_Your objective_
From the passage on industrial revolutions, output the part starting at "The first Industrial" and ending at "of their existence.", unchanged.

+++ Text provided

The first Industrial Revolution, which took hold all over the world from a starting point in Great Britain in the second half of the 18th century, led to societal upheavals on a previously unknown scale. It is true that mechanisation made it possible for the first time for many workers without special training to find work. At the same time, however, numerous well trained, specialised craftsmen lost the basis of their existence.
Like every Industrial Revolution, the fourth one will likewise be accompanied by great hopes, but also by anxieties – especially the anxiety for many of losing their jobs. Since all the industrial revolutions have had a strong influence on societal and many individual developments, it is necessary to examine thoroughly the opportunities and challenges presented by Industry 4.0. “For the goal is to create the most humane possible Industrial Revolution – or rather Evolution “, states Prof. Peter Groche, initiator of the WGP Initiative and leader of the Institute for Production Technology and Forming Machines (PtU) at Darmstadt TU. “With our viewpoint paper on Industry Workplace 2025, we have used a new model to assess current and anticipated technological developments in industrial automation and deduce necessary responses on the part of firms and society”, so Groche.

++++++
+++ Data extract

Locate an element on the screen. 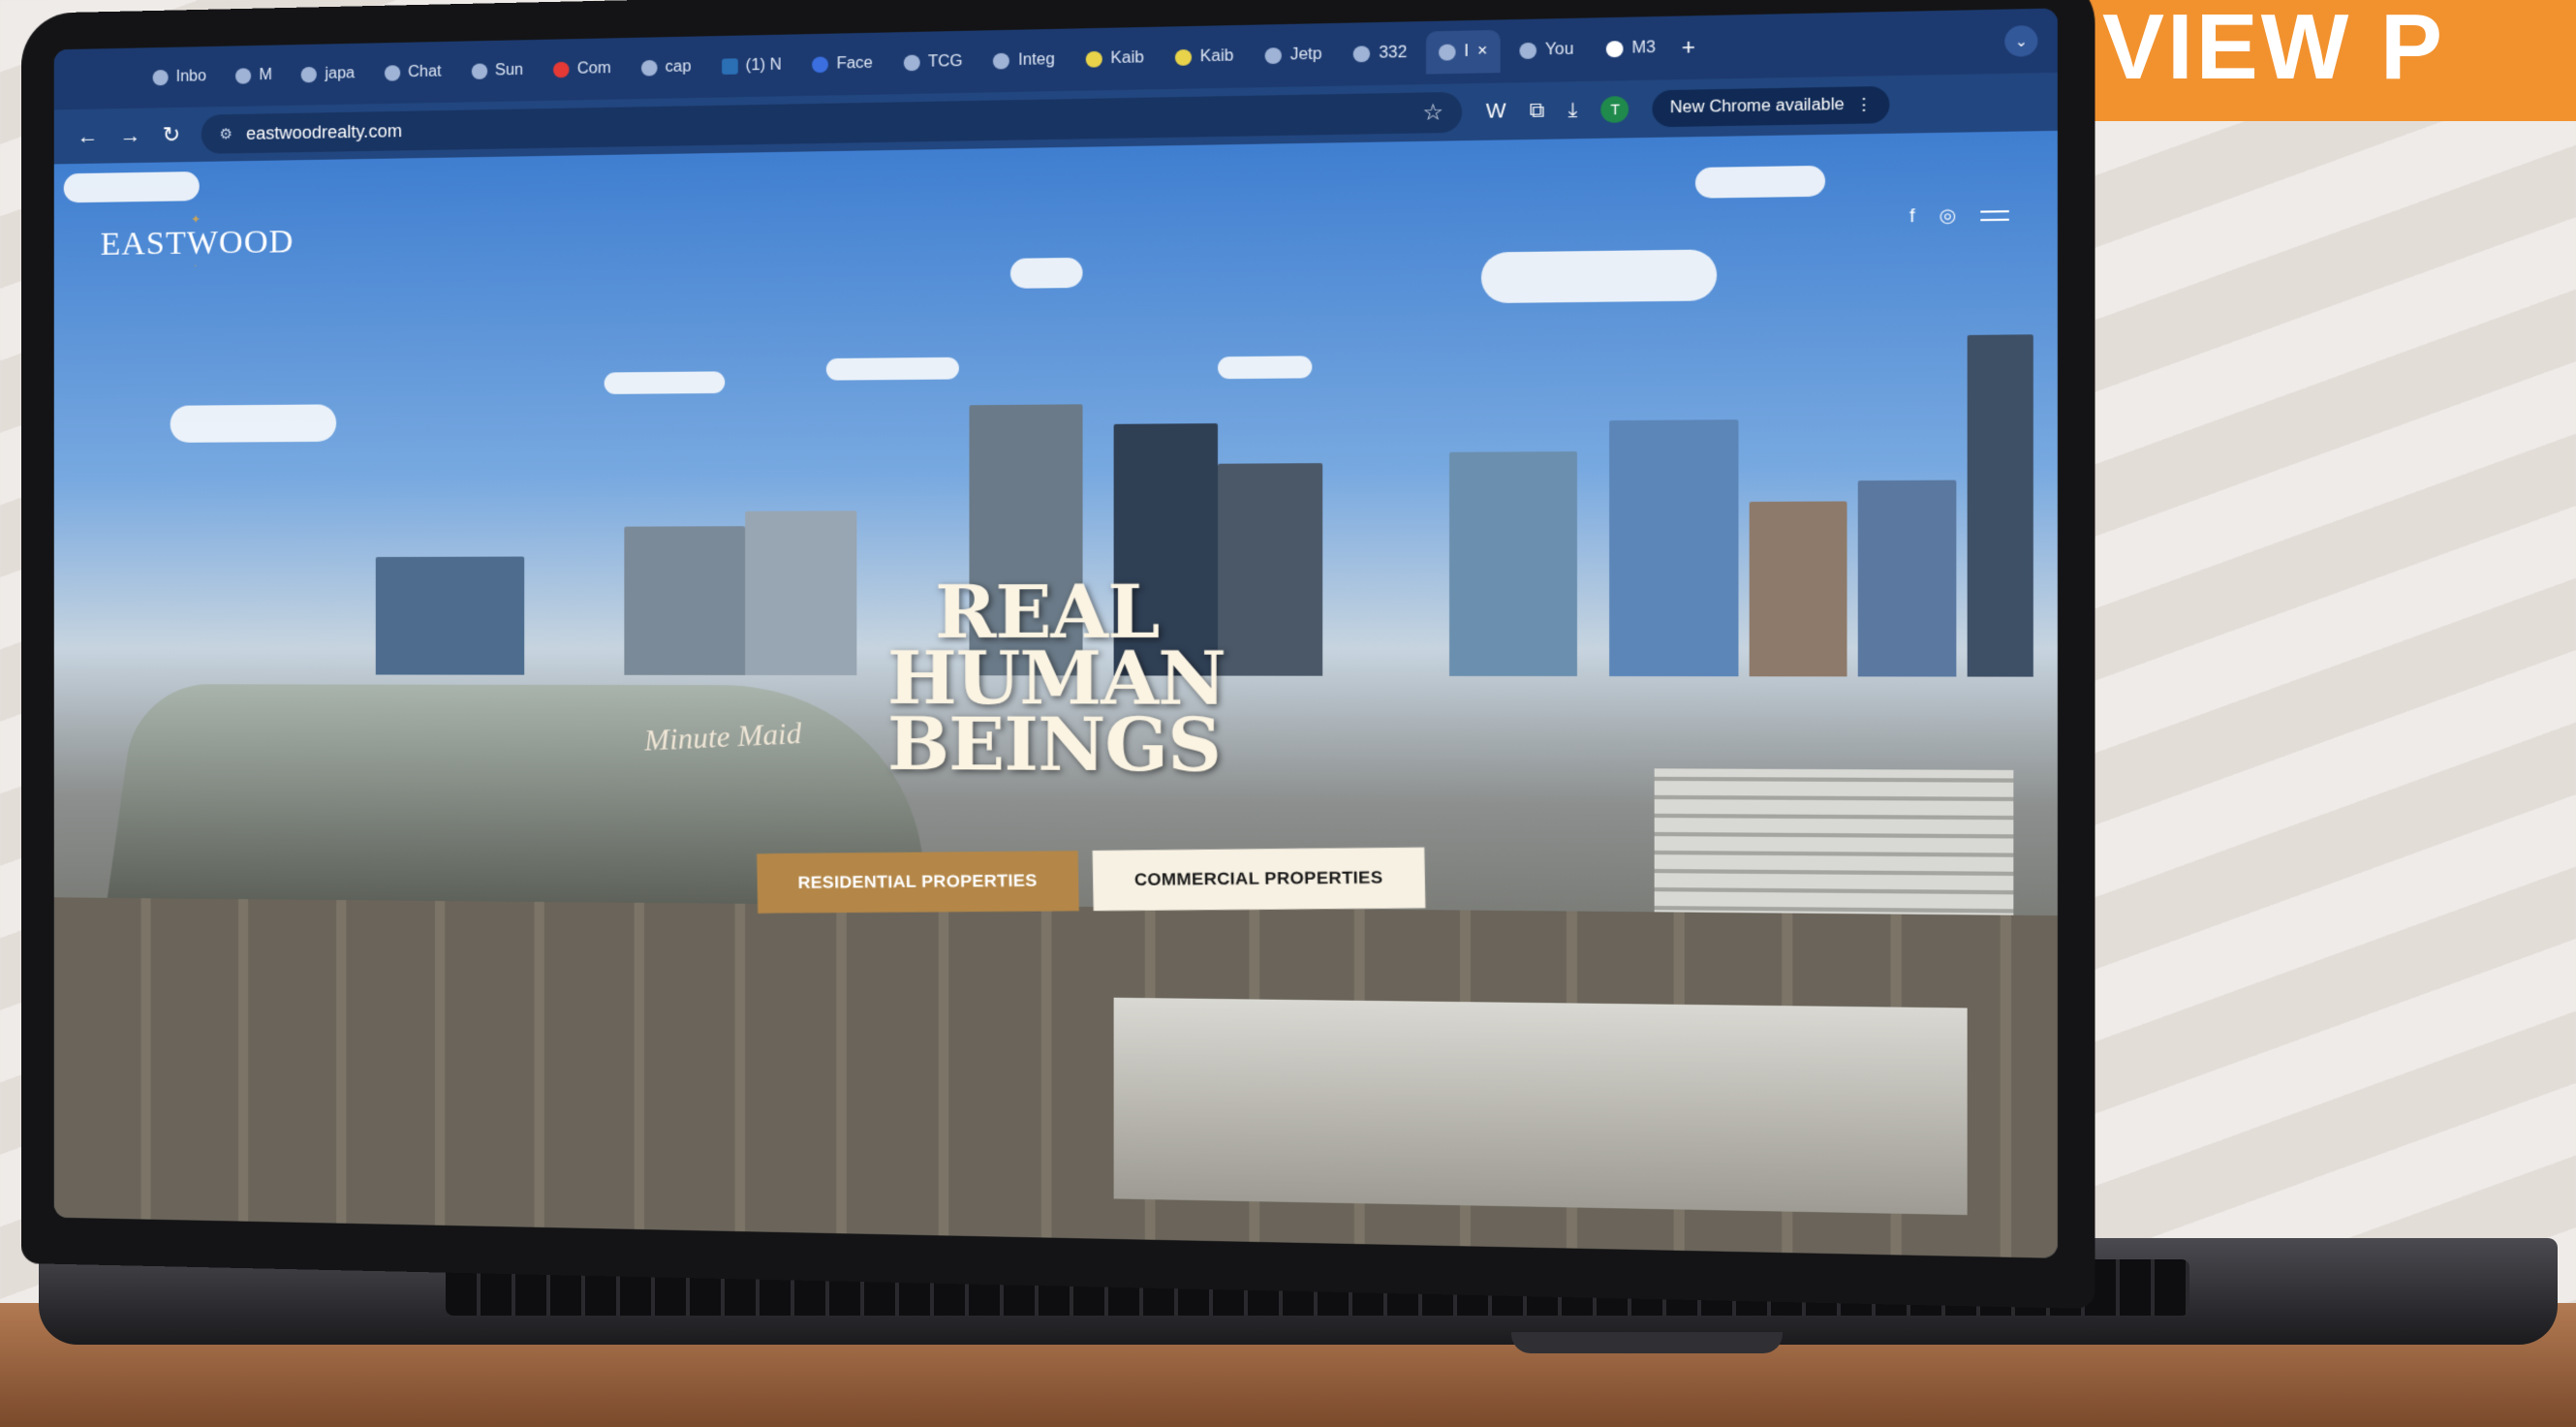 This screenshot has height=1427, width=2576. residential-properties-button: RESIDENTIAL PROPERTIES is located at coordinates (918, 882).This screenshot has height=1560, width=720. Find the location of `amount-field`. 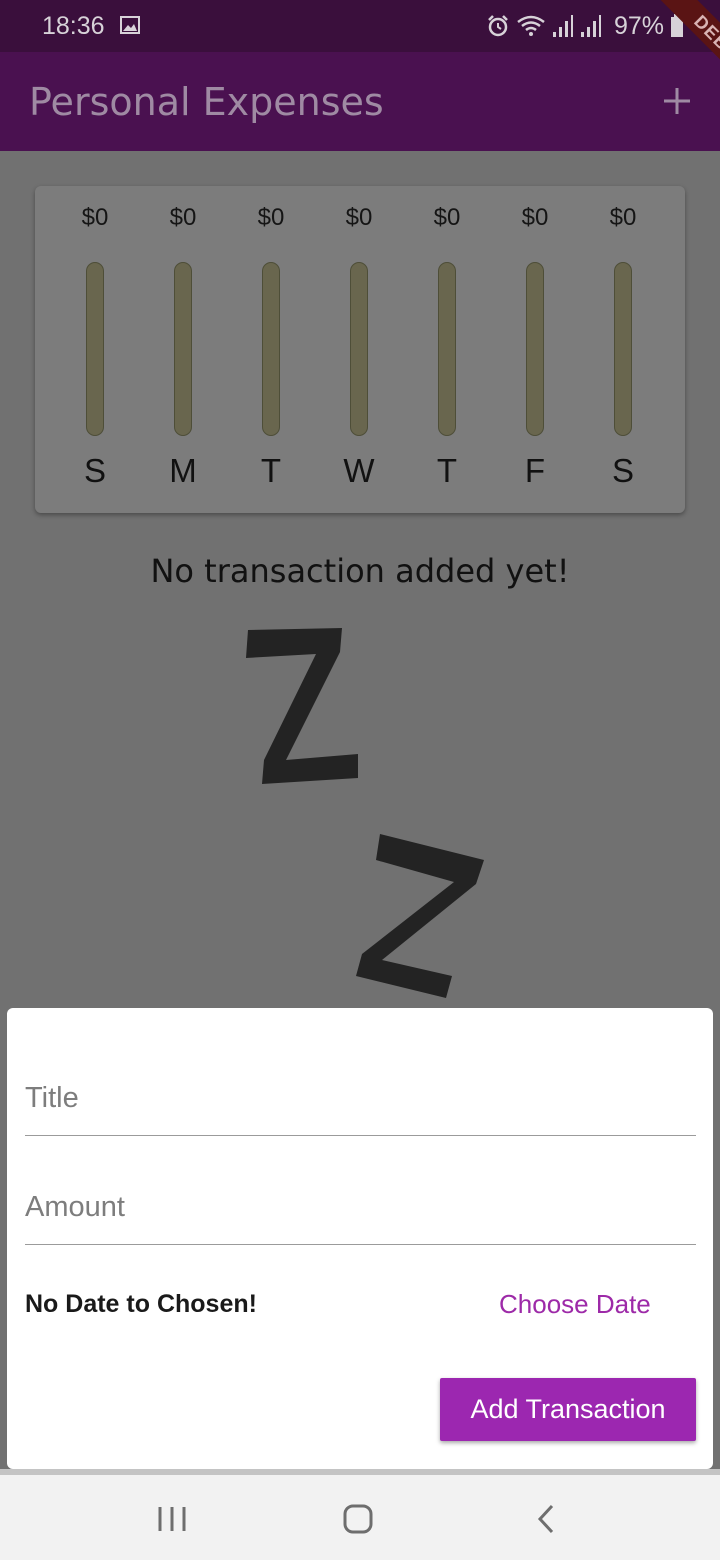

++++++

_Exercise answer_
The first Industrial Revolution, which took hold all over the world from a starting point in Great Britain in the second half of the 18th century, led to societal upheavals on a previously unknown scale. It is true that mechanisation made it possible for the first time for many workers without special training to find work. At the same time, however, numerous well trained, specialised craftsmen lost the basis of their existence.